**What to produce**: Once the pictures are set aside, reproduce the remaining data exactly.

Collected data:
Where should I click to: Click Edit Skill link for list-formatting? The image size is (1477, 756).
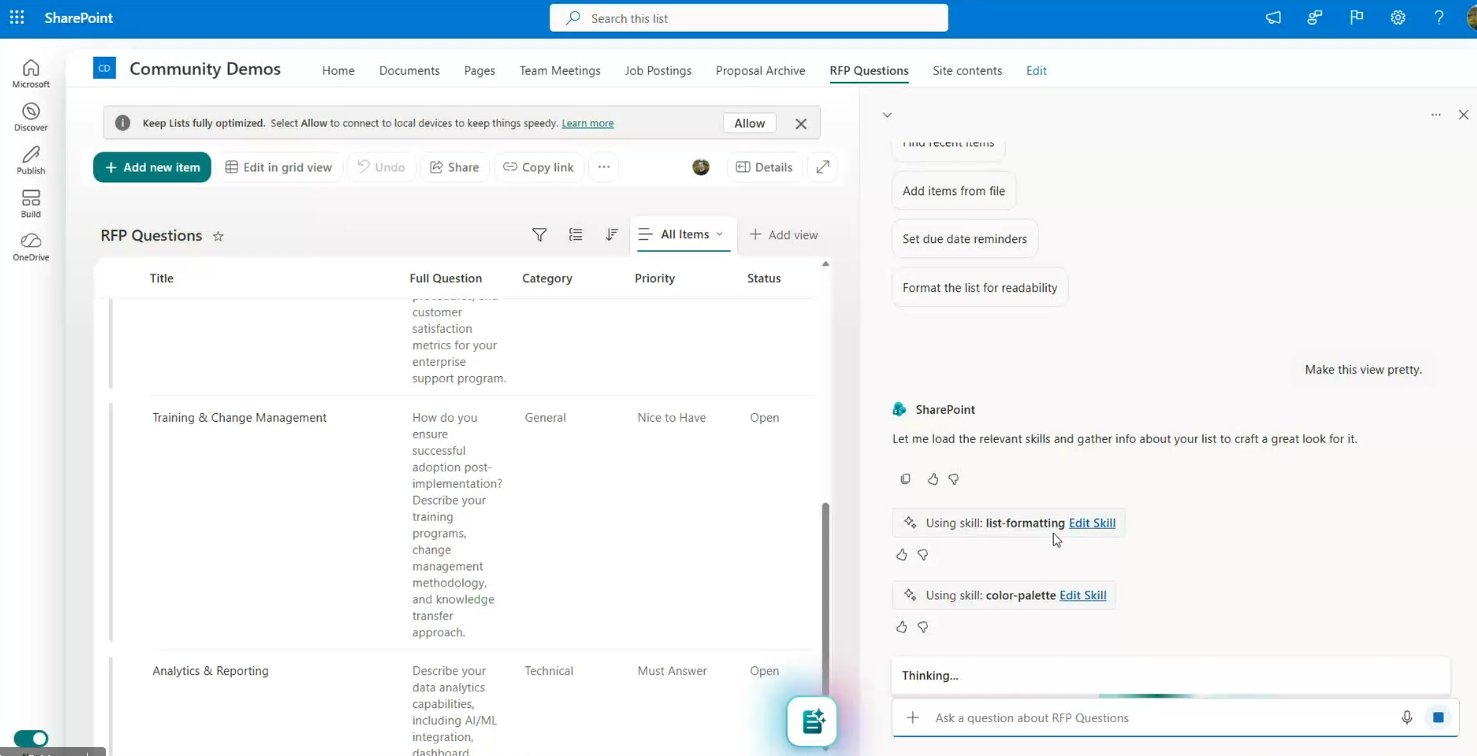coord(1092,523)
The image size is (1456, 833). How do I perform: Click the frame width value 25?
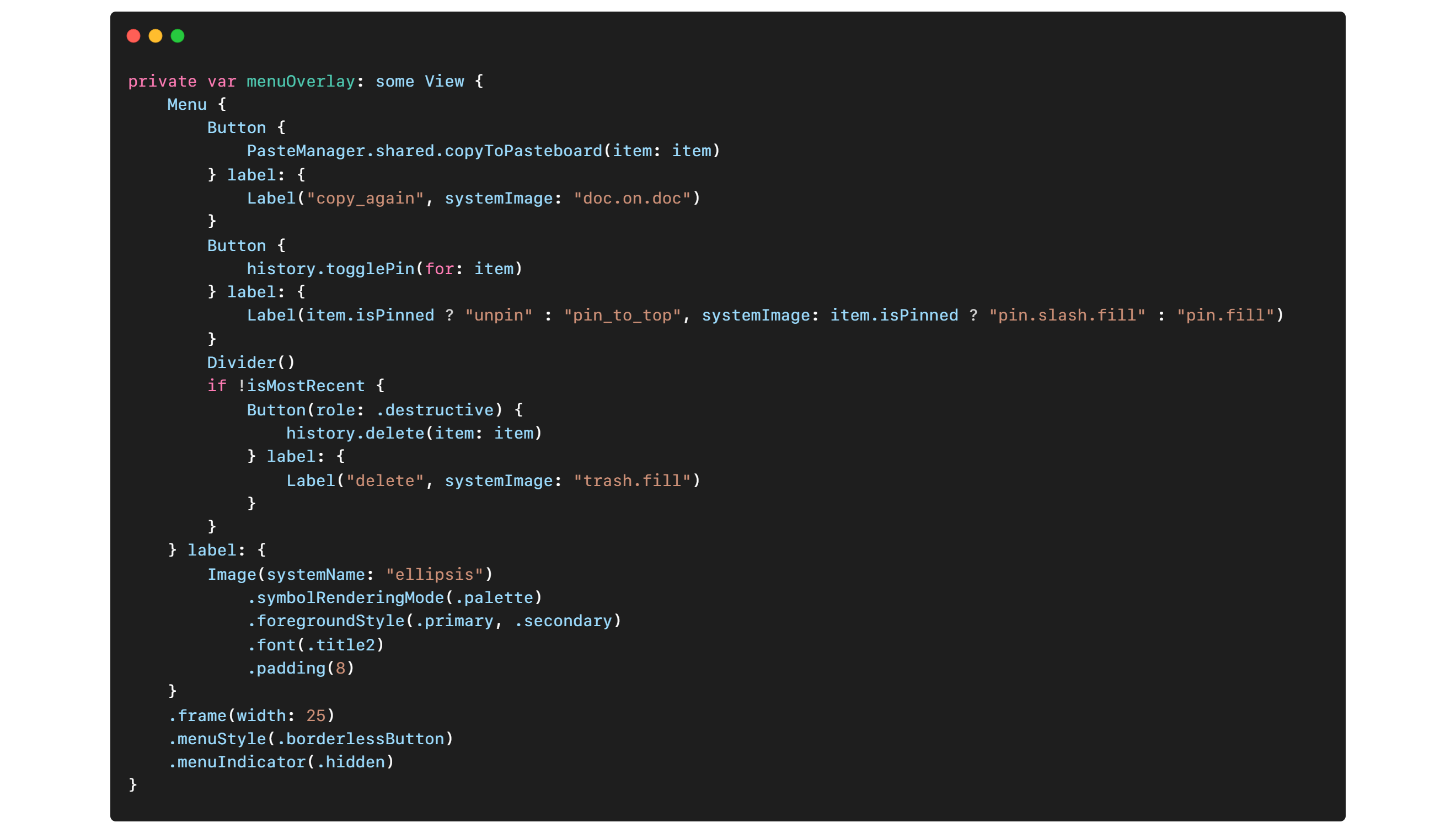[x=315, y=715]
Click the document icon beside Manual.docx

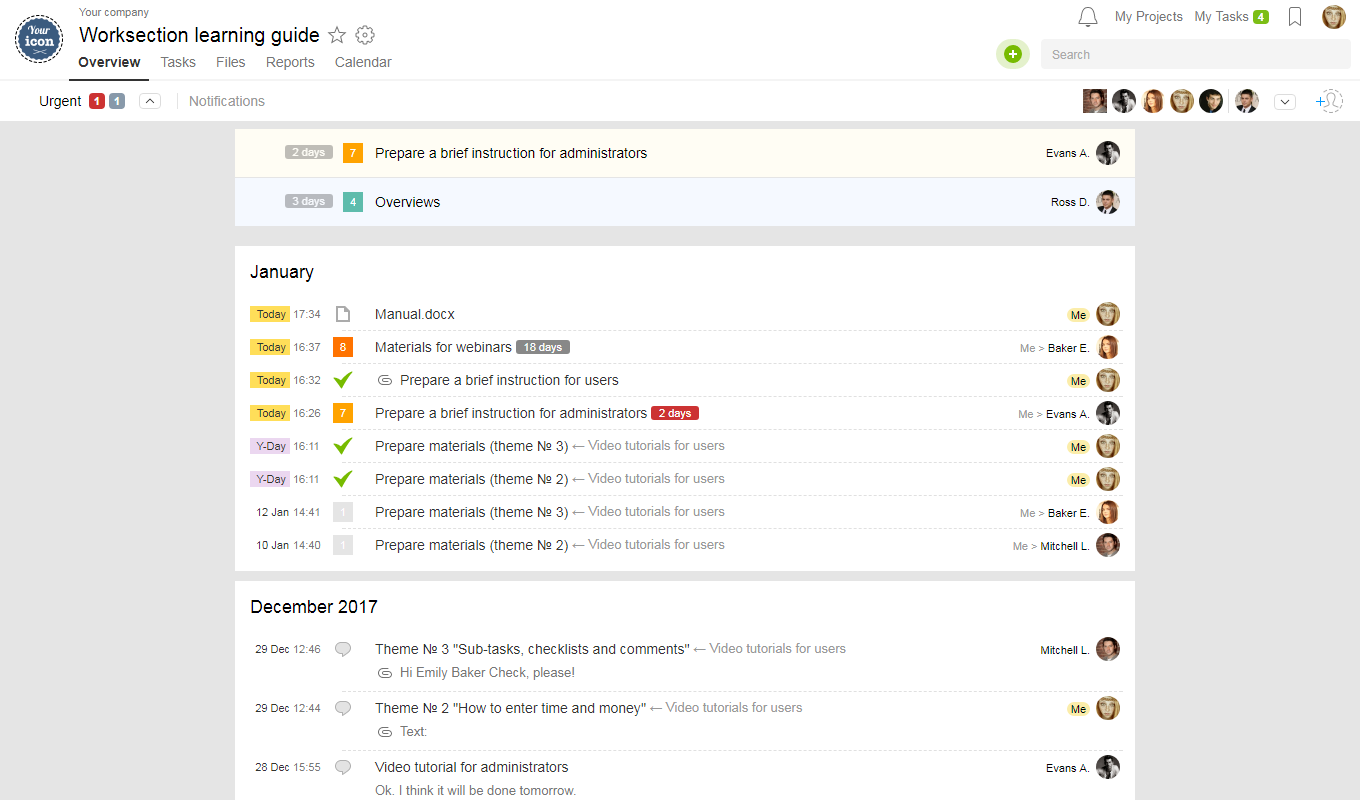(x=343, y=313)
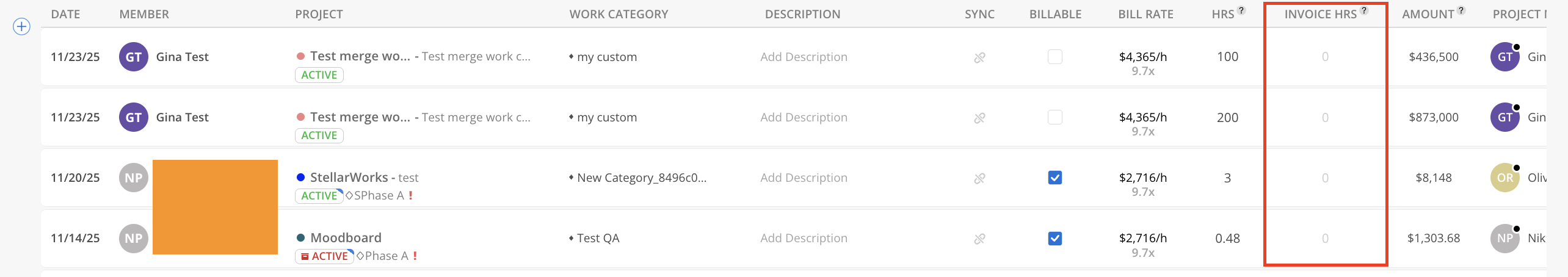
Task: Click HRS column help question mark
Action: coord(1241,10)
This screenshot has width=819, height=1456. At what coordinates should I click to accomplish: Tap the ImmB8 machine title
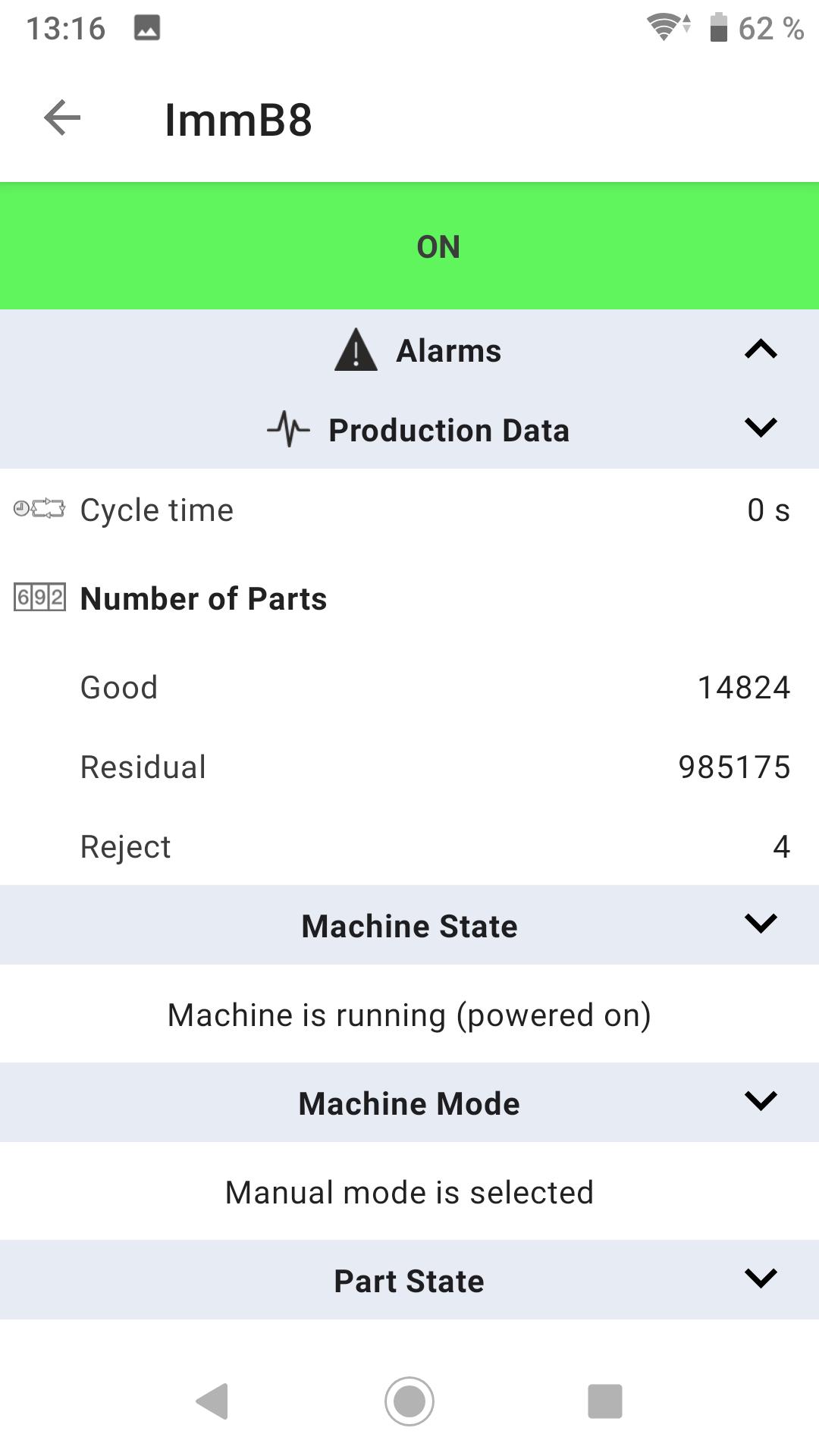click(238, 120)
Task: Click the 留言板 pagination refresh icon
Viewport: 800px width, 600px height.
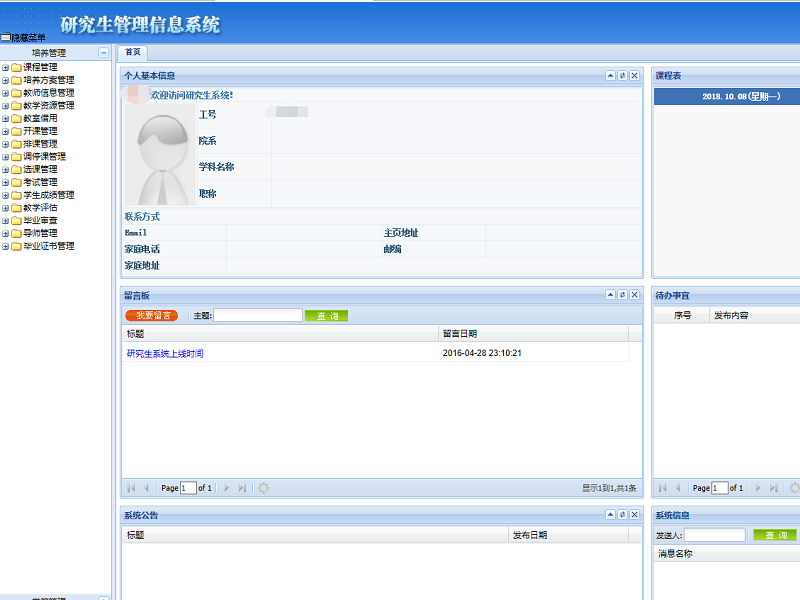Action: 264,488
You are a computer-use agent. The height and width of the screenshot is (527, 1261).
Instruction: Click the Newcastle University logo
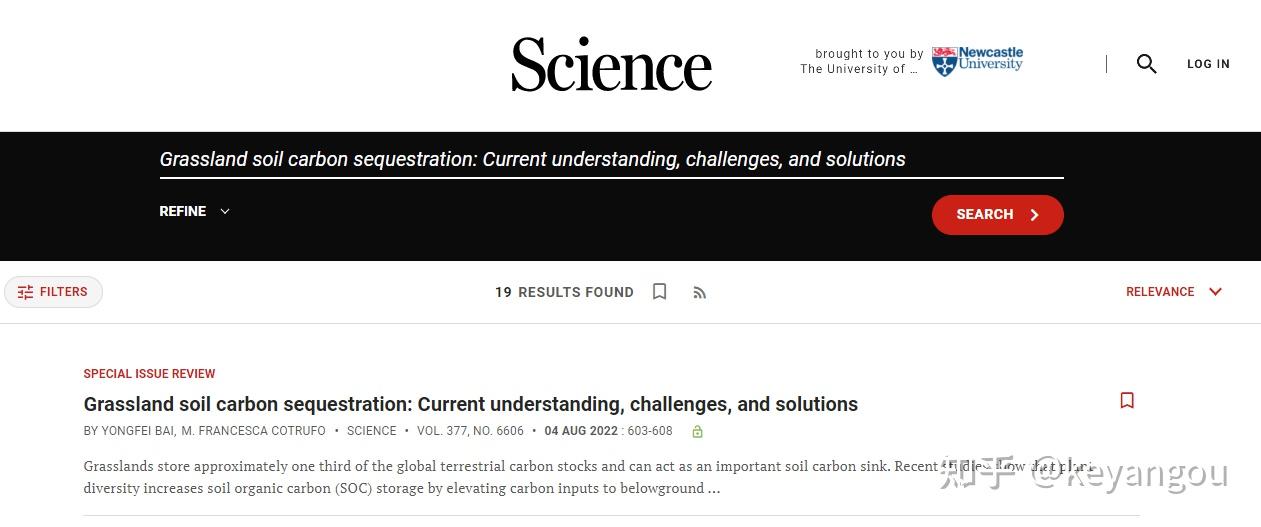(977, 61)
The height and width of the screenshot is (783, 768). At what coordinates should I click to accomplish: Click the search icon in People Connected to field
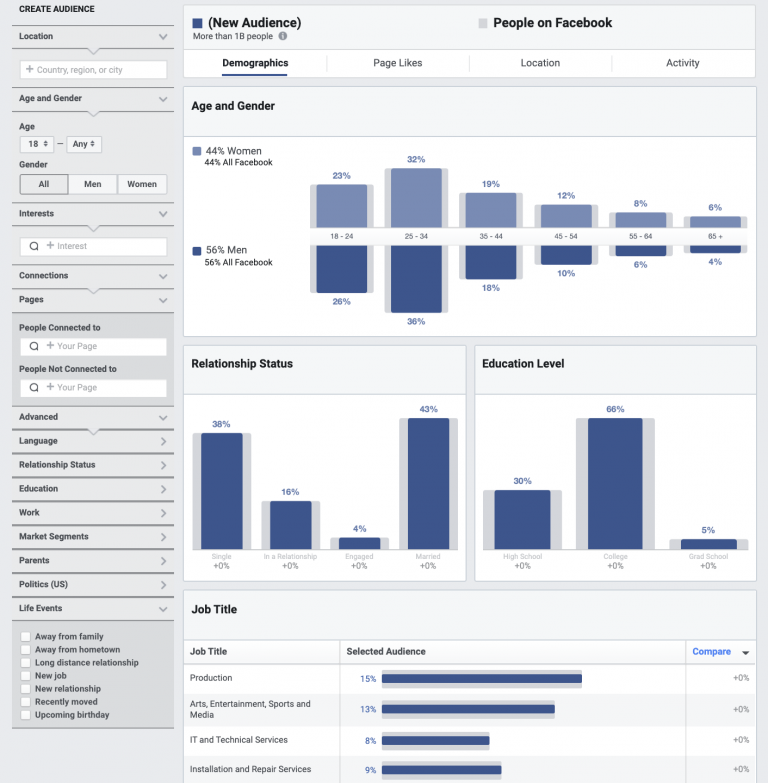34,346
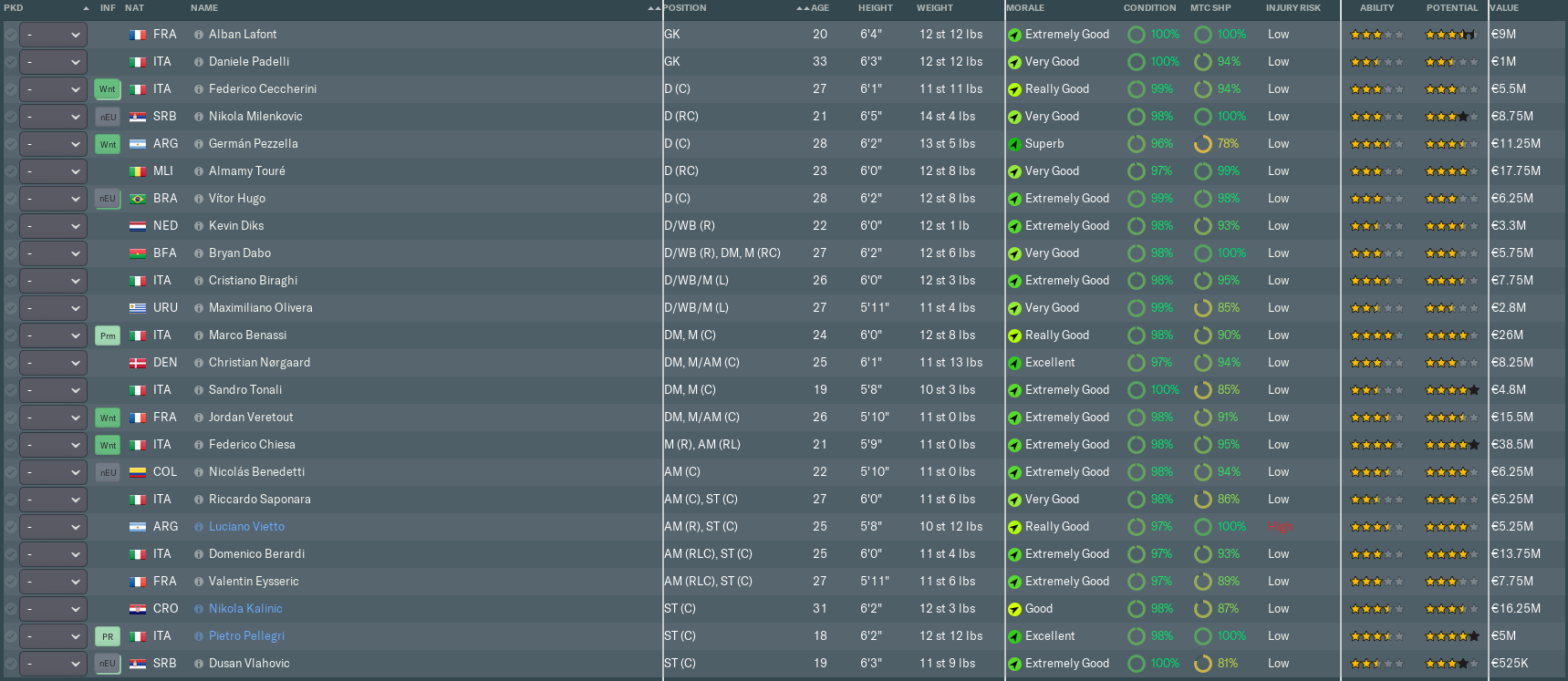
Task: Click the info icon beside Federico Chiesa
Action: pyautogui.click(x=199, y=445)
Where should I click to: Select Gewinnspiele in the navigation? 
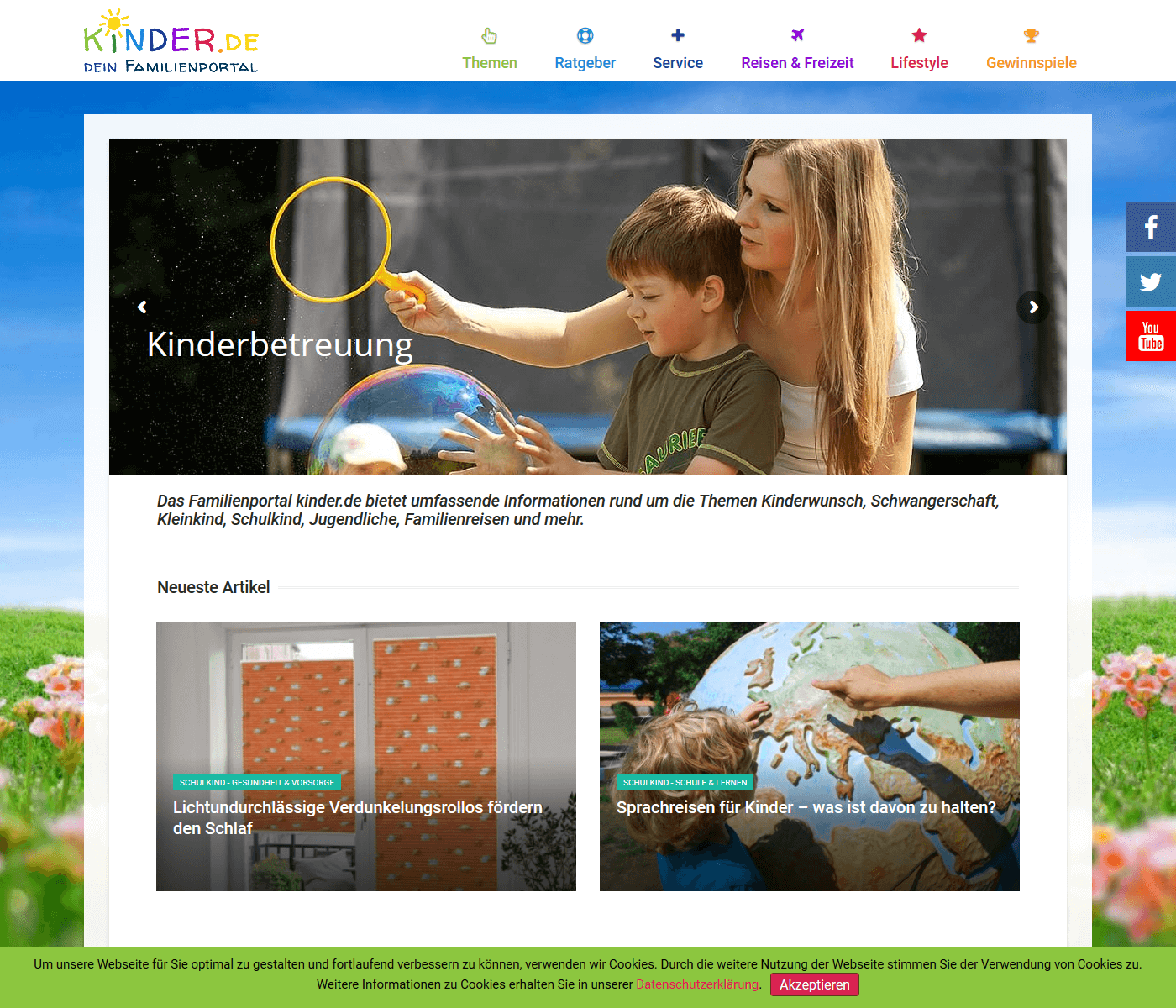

**Written response**:
Where should I click to: Click Edit Skill link for list-formatting? The image size is (1477, 756).
coord(1092,523)
The image size is (1456, 833). How do I perform: Click the frame width value 25?
[x=315, y=715]
Click the document icon beside Manual.docx

(x=343, y=313)
Task: Click HRS column help question mark
Action: coord(1241,10)
This screenshot has width=819, height=1456. At what coordinates should I click to accomplish: Tap the ImmB8 machine title
click(238, 120)
Task: Click the 留言板 pagination refresh icon
Viewport: 800px width, 600px height.
Action: 264,488
You are a computer-use agent. The height and width of the screenshot is (527, 1261).
Instruction: Click the Newcastle University logo
(977, 61)
The height and width of the screenshot is (783, 768). At what coordinates should I click to accomplish: Click the search icon in People Connected to field
34,346
Task: Click the info icon beside Federico Chiesa
Action: pyautogui.click(x=199, y=445)
Where should I click to: Select Gewinnspiele in the navigation? 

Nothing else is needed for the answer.